Mas ao passar do tempo, essa amizade se torna uma nova bolha para Luca. Ao chegarem em Portorosso para que possam comprar uma moto (o que seria o maior objetivo de vida da dupla), essa bolha fica ameaçada quando eles conhecem Giulia (Emma Berman). Luca tem muito a aprender sobre os costumes humanos através dela e se fascina pelo que ela tem a ensinar. A partir disso, ele precisará encontrar o seu caminho para ser o dono de sua própria jornada.

Bons conceitos abandonados no caminho

© 2021 Disney/Pixar. All Rights Reserved.

A segunda faceta encontra um lado que infelizmente o filme deixa completamente de lado. Não existe praticamente nenhuma outra criatura marinha além da família de Luca e Alberto. Logo, não há explicações de como eles vivem em sociedade, deixando uma brecha pro imaginário do espectador. De início, isso não chega a ser um incômodo, pois não teria muito a acrescentar a história da dupla.

No entanto, a resolução da trama tem dificuldades de convencer por abandonar seus próprios conceitos. Portorosso tem orgulho de ser uma cidade de assassinos de peixes e qualquer criatura do mar. Isso fica exposto em monumentos e nos restaurantes locais. Inclusive a cena de abertura deixa claro o ponto de vista dos humanos em relação aos “monstros marinhos”.

Sendo assim, não deixa de ser uma oportunidade perdida de ir mais a fundo e falar de preconceito. É claro que, exigir isto de um produto que leva o selo da Disney pode ser um pouco demais, mas já seria uma resolução mais viável do que a usada aqui.

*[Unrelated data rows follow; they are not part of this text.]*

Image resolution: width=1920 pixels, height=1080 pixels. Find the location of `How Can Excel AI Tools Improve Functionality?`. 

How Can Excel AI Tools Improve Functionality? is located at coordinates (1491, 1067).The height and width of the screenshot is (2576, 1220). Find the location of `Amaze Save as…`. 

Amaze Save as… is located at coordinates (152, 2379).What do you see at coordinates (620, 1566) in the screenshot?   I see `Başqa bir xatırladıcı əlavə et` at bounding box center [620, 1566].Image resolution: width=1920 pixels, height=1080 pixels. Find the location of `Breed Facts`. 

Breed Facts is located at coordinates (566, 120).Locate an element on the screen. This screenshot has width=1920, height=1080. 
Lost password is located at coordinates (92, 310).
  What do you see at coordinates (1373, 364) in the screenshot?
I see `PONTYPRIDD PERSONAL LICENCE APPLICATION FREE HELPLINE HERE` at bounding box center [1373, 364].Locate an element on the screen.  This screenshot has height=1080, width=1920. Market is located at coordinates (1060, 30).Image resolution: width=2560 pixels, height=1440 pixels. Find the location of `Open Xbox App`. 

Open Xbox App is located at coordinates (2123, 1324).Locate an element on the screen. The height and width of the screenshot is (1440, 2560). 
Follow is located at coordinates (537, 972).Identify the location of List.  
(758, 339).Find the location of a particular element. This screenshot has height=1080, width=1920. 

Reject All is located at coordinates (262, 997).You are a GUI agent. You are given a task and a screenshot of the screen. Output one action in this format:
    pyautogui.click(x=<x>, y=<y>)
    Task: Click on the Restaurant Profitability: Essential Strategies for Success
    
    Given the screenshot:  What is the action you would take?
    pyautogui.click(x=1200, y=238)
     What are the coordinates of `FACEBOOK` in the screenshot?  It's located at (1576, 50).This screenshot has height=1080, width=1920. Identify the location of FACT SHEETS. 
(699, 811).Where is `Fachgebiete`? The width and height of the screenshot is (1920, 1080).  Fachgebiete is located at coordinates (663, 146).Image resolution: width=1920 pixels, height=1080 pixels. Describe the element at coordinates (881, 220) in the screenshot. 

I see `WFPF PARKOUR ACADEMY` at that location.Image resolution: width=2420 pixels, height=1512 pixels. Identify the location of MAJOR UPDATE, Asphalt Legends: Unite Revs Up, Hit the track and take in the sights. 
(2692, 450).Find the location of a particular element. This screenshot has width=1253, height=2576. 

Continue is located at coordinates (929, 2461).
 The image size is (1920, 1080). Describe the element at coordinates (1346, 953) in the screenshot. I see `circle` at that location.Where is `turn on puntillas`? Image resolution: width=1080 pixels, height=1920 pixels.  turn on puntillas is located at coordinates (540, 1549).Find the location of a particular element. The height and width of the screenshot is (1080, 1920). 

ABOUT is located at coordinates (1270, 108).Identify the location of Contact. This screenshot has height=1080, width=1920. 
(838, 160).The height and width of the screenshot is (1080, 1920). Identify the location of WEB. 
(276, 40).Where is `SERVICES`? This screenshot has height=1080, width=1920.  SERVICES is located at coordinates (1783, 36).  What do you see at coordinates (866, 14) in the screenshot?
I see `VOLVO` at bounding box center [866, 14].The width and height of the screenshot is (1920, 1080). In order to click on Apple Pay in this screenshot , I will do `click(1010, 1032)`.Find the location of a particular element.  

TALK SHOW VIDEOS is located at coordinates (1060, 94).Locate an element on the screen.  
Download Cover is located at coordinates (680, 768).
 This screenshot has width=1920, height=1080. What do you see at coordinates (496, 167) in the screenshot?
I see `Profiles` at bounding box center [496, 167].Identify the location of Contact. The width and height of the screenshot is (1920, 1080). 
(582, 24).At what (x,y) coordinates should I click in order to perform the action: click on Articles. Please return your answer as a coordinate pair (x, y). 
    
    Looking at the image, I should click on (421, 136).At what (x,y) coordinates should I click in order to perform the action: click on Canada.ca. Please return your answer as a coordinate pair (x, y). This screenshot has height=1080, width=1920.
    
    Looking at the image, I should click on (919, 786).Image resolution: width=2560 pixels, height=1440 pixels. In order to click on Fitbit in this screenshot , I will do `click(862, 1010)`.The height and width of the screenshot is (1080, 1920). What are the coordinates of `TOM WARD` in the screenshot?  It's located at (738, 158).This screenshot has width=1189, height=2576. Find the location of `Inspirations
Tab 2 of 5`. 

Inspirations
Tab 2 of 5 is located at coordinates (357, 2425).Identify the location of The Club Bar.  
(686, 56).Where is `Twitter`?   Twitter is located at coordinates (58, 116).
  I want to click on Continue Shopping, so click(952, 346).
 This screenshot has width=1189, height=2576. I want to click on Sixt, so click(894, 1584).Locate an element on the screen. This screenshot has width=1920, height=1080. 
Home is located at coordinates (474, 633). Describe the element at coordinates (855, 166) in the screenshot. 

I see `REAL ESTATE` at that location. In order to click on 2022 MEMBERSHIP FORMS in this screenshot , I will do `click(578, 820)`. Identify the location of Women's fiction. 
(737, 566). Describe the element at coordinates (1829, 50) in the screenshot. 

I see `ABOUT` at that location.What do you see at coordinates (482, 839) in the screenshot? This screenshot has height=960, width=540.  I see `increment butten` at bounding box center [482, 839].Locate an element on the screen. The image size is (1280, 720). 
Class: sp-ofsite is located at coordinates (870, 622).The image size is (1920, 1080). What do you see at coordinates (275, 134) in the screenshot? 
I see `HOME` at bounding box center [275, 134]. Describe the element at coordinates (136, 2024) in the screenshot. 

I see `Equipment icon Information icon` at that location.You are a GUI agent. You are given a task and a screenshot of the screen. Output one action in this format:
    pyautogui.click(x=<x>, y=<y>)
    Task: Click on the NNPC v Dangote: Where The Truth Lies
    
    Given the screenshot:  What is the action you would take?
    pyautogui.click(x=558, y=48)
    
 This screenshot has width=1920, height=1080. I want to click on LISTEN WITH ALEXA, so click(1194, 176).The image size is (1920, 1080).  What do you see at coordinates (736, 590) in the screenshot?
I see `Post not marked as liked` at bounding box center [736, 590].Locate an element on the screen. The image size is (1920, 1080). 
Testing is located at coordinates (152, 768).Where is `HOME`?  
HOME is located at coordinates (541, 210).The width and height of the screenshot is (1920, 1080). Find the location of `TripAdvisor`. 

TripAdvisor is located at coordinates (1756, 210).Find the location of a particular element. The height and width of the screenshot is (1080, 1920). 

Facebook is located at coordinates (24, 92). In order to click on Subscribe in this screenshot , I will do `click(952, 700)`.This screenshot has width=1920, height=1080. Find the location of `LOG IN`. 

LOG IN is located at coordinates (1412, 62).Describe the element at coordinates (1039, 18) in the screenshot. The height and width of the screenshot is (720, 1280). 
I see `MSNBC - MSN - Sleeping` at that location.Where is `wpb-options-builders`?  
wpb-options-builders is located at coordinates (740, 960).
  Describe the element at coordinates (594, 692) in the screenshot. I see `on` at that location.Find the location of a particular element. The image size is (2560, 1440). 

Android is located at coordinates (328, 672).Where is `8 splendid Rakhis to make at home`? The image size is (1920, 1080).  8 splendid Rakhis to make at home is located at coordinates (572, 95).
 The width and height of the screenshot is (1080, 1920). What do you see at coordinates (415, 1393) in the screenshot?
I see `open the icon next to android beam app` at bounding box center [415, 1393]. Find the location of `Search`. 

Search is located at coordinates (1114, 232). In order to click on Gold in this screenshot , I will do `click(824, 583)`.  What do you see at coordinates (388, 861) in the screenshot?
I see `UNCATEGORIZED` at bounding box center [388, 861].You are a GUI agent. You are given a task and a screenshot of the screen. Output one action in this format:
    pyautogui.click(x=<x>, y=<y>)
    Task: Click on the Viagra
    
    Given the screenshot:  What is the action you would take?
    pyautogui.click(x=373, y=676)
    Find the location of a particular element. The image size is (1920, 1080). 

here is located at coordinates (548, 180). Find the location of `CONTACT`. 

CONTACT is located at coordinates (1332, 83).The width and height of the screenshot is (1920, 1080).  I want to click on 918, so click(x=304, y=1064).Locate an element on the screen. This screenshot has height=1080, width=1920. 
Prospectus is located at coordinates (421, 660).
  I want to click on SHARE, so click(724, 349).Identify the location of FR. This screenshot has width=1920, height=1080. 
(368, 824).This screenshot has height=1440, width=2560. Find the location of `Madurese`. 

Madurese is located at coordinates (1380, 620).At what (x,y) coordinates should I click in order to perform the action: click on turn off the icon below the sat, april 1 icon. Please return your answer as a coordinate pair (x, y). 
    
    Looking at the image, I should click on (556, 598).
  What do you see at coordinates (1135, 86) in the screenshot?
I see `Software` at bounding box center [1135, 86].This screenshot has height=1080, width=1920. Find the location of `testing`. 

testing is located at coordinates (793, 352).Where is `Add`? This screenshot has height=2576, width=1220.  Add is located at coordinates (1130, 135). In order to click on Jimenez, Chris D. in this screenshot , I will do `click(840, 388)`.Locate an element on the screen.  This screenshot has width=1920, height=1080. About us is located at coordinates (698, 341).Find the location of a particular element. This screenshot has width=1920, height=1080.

Um espetáculo visual digno do litoral italiano

© 2021 Disney/Pixar. All Rights Reserved.

Tudo em Luca é belo e novamente a Pixar entrega um filme com alta qualidade técnica. Mas diferente das produções anteriores, o foco não está no realismo das texturas que chegam a ser foto realista. Pelo contrário, essa é uma das animações mais estilizadas do estúdio, que brinca com traços mais caricatos. A beleza parte da coloração que deixa o cenário vivo, usando cores que contrastam com o mar e o céu, além do sol em pleno verão italiano.

Portorosso tem inspiração aonde Casarosa nasceu, portanto a equipe não mediu esforços para que tivesse uma retratação digna. O espectador se sente como um turista conhecendo a cidade, que caso fosse real com certeza iria aumentar o turismo local.

A trilha sonora é um deleite aos ouvidos, que junto com as imagens promovem um encanto audiovisual. As musicas brincam com o lado mais inocente e puro em sua composição, com melodias que recriam a tarantela, gênero tradicional italiano, através do som do mar.

Veredito

Luca é acima de tudo uma reflexão sobre a infância e tudo de bom que ela pode trazer. No final do filme, há um simbolismo muito bonito de como a vida continua ao desprendermos laços, mas que ela sempre vai estar guardada ali. Dentro de um contexto geral, a infância pode estar guardada num objeto, numa pessoa, uma comida. Aqui, ela é Portorosso, tanto para Luca quanto para o seu diretor.

É certo de que o caminho para contar essa história tenha esquecido de detalhes importantes. Mas quantos detalhes não esquecemos ao lembrar de uma antiga memória que só faz parecer que tudo era perfeito e sem defeitos? Pode ser que este texto de rodapé seja apenas uma passada de pano, mas dentre tantas metáforas, essa acaba funcionando muito bem aqui.

Um brinde a todos os amigos que já passaram por nossas vidas enquanto mais novos, aos bons momentos e aos aprendizados. A vida é mágica por ter momentos como estes e que bom que existe a Pixar para fazer essa celebração.